List of tasks ->
A: Using the pull request on fingerprint versions, decide whether each statement agrees with it. Answer yes or no for each and quote the deciding words. (i) The old calculation always used the latest version of a fingerprint. (ii) Checking all prints would make the algorithm find fewer results than expected. (iii) Introducing a v2 would leave existing baselines working.
B: Transcribe the portion of the pull request on fingerprint versions that opens with the words containing "Completely rewrote the" and closes with "in the end.".
C: Pick up the pull request on fingerprint versions after its final sentence and continue writing it.

Extract provided ->
********************

[QD-7638] Support multiple (& possibly different) fingerprint versions #13

jckoenen · 2023-12-08T13:04:33Z

Completely rewrote the algorithm for baseline calculation, as it had two major problems when dealing with fingerprints:

The calculation always picked the latest version of a fingerprint. So, if we had a baseline which contains only v1 prints, and now a new report which contains v1 and v2 prints, issues would no longer be compared correctly. This means, introducing a v2 would break all existing baselines immediately. (The opposite is also true: a baseline generated with v1 and v2 could not be successfully compared to a report containing only v1)
Changing the behaviour to check all prints breaks the algorithm, as it requires a 1-1 connection between result and print. It would start to find way more results than expected.

The commit chain reflects the path I took and can be reviewed individually. But I will squash the the PR in the end.

********************

Records shown ->
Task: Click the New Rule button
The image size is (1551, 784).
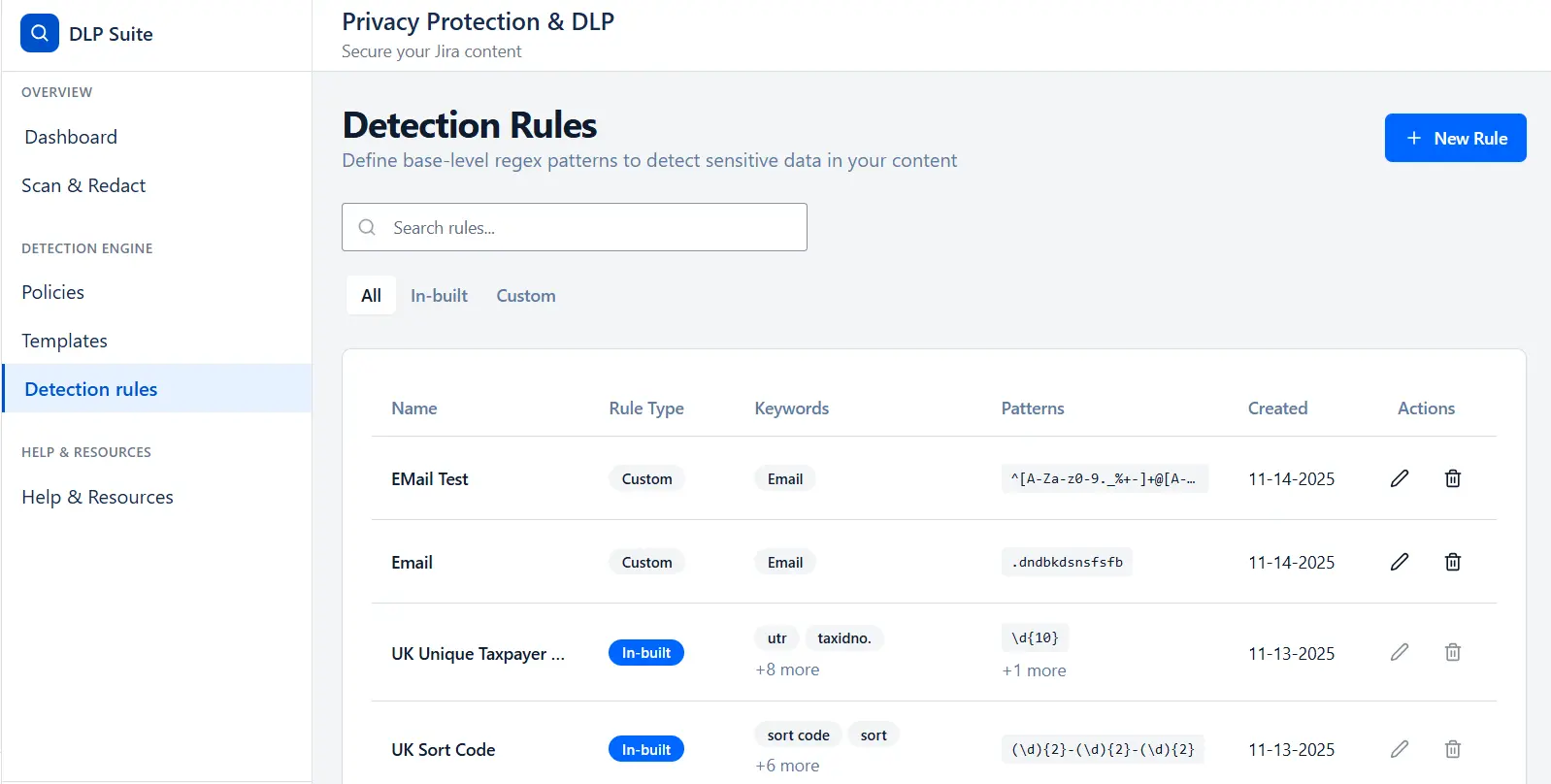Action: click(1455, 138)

********************

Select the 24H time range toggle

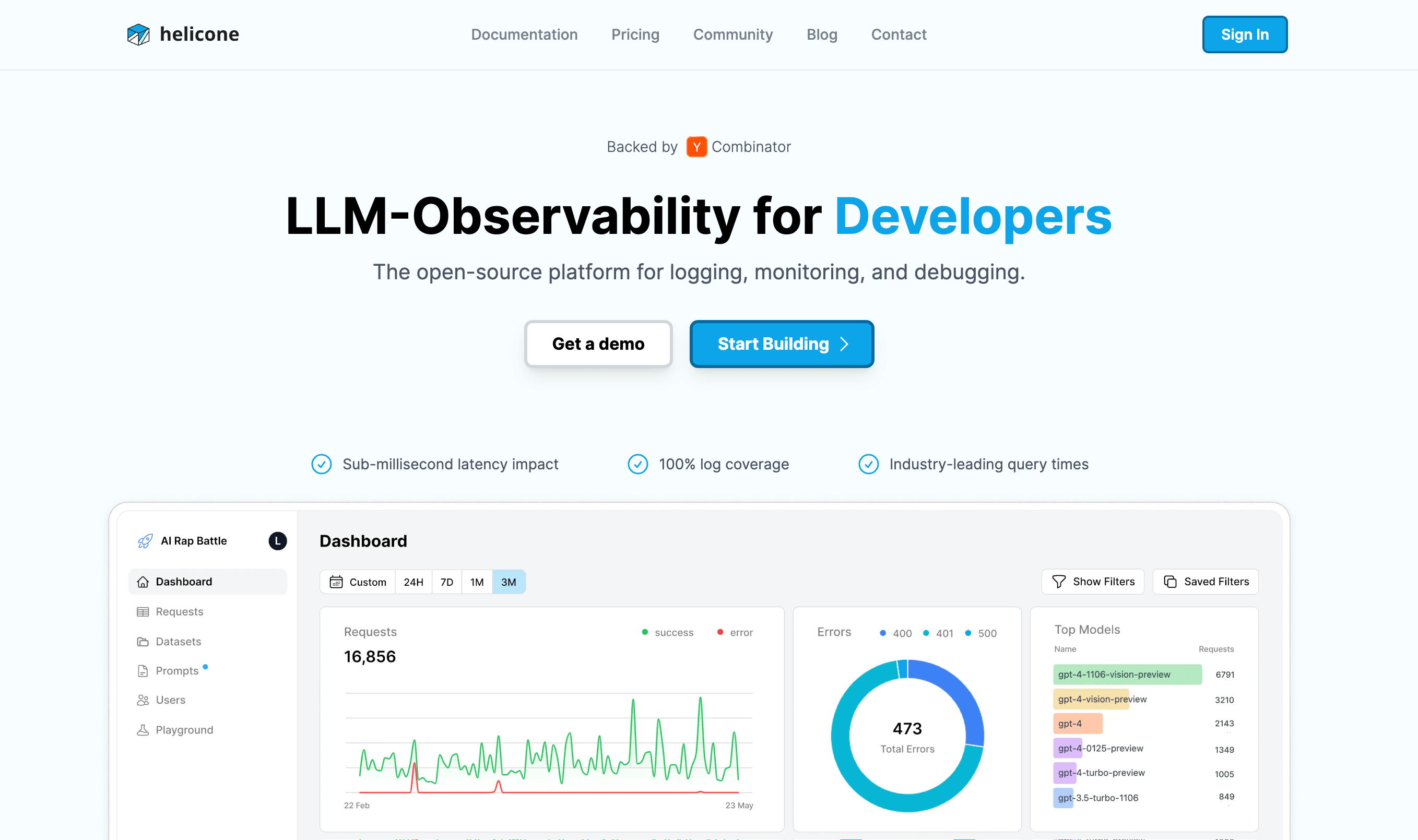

********************

Answers by task ->
A:
(i) Yes: "The calculation always picked the latest version of a fingerprint."
(ii) No: "It would start to find way more results than expected."
(iii) No: "introducing a v2 would break all existing baselines immediately."

B:
Completely rewrote the algorithm for baseline calculation, as it had two major problems when dealing with fingerprints:

The calculation always picked the latest version of a fingerprint. So, if we had a baseline which contains only v1 prints, and now a new report which contains v1 and v2 prints, issues would no longer be compared correctly. This means, introducing a v2 would break all existing baselines immediately. (The opposite is also true: a baseline generated with v1 and v2 could not be successfully compared to a report containing only v1)
Changing the behaviour to check all prints breaks the algorithm, as it requires a 1-1 connection between result and print. It would start to find way more results than expected.

The commit chain reflects the path I took and can be reviewed individually. But I will squash the the PR in the end.

C:
github-actions · 2023-12-08T13:10:24Z

Qodana for JVM

It seems all right 👌

No new problems were found according to the checks applied

☁️ View the detailed Qodana report

Dependencies licenses

Third-party software list

This page lists the third-party software dependencies used in qodana-sarif

Dependency	Version	Licenses
annotations	13.0	Apache-2.0
gson	2.8.9	Apache-2.0
kotlin-stdlib	1.9.21	Apache-2.0

Contact Qodana team

Contact us at [email protected]

Or via our issue tracker: https://jb.gg/qodana-issue
Or share your feedback: https://jb.gg/qodana-discussions

jckoenen · 2023-12-11T12:14:25Z

@avafanasiev / @hybloid PTAL. This also passes with all test-data in IJ

github-actions · 2023-12-11T17:43:26Z

Qodana for JVM

It seems all right 👌

No new problems were found according to the checks applied

View the detailed Qodana report

To be able to view the detailed Qodana report, you can either:

Register at Qodana Cloud and configure the action
Use GitHub Code Scanning with Qodana
Host Qodana report at GitHub Pages
Inspect and use qodana.sarif.json (see the Qodana SARIF format for details)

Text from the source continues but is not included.